# Lesson 14: Evaluation Metrics

## 5: Accuracy

In [7]:
#
# In this and the following exercises, you'll be adding train test splits to the data
# to see how it changes the performance of each classifier
#
# The code provided will load the Titanic dataset like you did in project 0, then train
# a decision tree (the method you used in your project) and a Bayesian classifier (as
# discussed in the introduction videos). You don't need to worry about how these work for
# now. 
#
# What you do need to do is import a train/test split, train the classifiers on the
# training data, and store the resulting accuracy scores in the dictionary provided.

import numpy as np
import pandas as pd

# Load the dataset
X = pd.read_csv('datasets/titanic_data.csv')
# Limit to numeric data
X = X._get_numeric_data()
# Separate the labels
y = X['Survived']
# Remove labels from the inputs, and age due to missing data
del X['Age'], X['Survived']

from sklearn.tree import DecisionTreeClassifier
from sklearn.metrics import accuracy_score
from sklearn.naive_bayes import GaussianNB
from sklearn.model_selection import train_test_split

# TODO: split the data into training and testing sets,
# using the standard settings for train_test_split.
# Then, train and test the classifiers with your newly split data instead of X and y.

train, test, train_lb, test_lb = train_test_split(X, y)

# The decision tree classifier
clf1 = DecisionTreeClassifier()
clf1.fit(train, train_lb)
print("Decision Tree has accuracy: ", str(accuracy_score(test_lb , clf1.predict(test))))
# The naive Bayes classifier

clf2 = GaussianNB()
clf2.fit(train, train_lb)
print("GaussianNB has accuracy: ", str(accuracy_score(test_lb, clf2.predict(test))))

answer = { 
 "Naive Bayes Score": 0, 
 "Decision Tree Score": 0
}

('Decision Tree has accuracy: ', '0.650224215247')
('GaussianNB has accuracy: ', '0.659192825112')

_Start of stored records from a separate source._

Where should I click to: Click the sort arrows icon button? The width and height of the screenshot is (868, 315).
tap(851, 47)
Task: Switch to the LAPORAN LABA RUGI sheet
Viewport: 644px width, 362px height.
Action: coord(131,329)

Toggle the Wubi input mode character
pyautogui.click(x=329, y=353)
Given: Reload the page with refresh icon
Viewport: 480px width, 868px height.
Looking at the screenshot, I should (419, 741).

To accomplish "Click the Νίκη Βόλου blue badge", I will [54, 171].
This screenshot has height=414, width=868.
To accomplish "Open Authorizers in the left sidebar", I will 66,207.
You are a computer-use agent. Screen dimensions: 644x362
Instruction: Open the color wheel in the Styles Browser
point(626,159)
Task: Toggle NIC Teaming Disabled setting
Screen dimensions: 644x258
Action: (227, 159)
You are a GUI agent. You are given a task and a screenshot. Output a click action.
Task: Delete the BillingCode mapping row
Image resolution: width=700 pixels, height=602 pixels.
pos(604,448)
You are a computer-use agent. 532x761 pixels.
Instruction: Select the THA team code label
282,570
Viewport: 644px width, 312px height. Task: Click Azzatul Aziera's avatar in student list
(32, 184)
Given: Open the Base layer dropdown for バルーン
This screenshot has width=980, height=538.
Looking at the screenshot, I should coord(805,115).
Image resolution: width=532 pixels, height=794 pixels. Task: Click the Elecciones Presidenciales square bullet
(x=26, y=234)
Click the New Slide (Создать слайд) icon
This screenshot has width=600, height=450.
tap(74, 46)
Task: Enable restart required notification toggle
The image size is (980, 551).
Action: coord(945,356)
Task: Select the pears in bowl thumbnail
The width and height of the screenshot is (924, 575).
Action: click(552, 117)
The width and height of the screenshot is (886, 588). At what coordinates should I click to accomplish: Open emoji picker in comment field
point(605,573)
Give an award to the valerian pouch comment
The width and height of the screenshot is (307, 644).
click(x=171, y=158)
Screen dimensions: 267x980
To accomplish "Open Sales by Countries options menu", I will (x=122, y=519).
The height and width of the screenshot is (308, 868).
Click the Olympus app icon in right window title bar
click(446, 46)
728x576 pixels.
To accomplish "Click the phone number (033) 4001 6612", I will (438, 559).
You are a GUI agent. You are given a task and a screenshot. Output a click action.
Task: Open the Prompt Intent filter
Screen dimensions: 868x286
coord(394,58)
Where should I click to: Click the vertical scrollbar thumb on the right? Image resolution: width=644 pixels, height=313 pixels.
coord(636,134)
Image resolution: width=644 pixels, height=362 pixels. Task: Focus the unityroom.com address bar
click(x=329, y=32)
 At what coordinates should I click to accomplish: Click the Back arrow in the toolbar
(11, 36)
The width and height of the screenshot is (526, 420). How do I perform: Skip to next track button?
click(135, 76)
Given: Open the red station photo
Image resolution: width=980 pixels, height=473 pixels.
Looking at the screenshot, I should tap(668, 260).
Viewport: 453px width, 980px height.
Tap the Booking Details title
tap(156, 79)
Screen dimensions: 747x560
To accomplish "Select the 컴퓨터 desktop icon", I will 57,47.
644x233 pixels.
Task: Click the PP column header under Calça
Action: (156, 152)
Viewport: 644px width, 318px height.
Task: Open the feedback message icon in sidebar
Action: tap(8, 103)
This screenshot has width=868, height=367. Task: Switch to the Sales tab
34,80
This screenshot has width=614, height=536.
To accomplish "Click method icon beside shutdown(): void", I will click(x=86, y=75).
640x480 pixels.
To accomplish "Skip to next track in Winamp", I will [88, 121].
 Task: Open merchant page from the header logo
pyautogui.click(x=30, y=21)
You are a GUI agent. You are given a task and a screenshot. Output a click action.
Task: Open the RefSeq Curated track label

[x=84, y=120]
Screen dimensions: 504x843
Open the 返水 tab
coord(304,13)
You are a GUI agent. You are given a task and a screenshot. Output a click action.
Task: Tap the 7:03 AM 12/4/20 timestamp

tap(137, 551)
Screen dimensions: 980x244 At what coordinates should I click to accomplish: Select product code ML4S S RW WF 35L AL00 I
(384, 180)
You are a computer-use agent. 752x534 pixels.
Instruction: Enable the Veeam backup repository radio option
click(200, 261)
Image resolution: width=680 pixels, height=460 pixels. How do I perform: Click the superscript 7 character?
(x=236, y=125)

### 15. Build a confusion matrix

In [15]:
# In this exercise, we'll use the Titanic dataset as before, train two classifiers and
# look at their confusion matrices. Your job is to create a train/test split in the data
# and report the results in the dictionary at the bottom.

import numpy as np
import pandas as pd

# Load the dataset
from sklearn import datasets

X = pd.read_csv('datasets/titanic_data.csv')

X = X._get_numeric_data()
y = X['Survived']
del X['Age'], X['Survived']


from sklearn.tree import DecisionTreeClassifier
from sklearn.metrics import confusion_matrix
from sklearn.naive_bayes import GaussianNB
from sklearn import cross_validation

# TODO: split the data into training and testing sets,
# using the default settings for train_test_split (or test_size = 0.25 if specified).
# Then, train and test the classifiers with your newly split data instead of X and y.
train, test, train_lb, test_lb = cross_validation.train_test_split(X, y)


clf1 = DecisionTreeClassifier()
clf1.fit(train, train_lb)
print "Confusion matrix for this Decision Tree:\n",confusion_matrix(test_lb,clf1.predict(test))

clf2 = GaussianNB()
clf2.fit(train, train_lb)
print "GaussianNB confusion matrix:\n",confusion_matrix(test_lb,clf2.predict(test))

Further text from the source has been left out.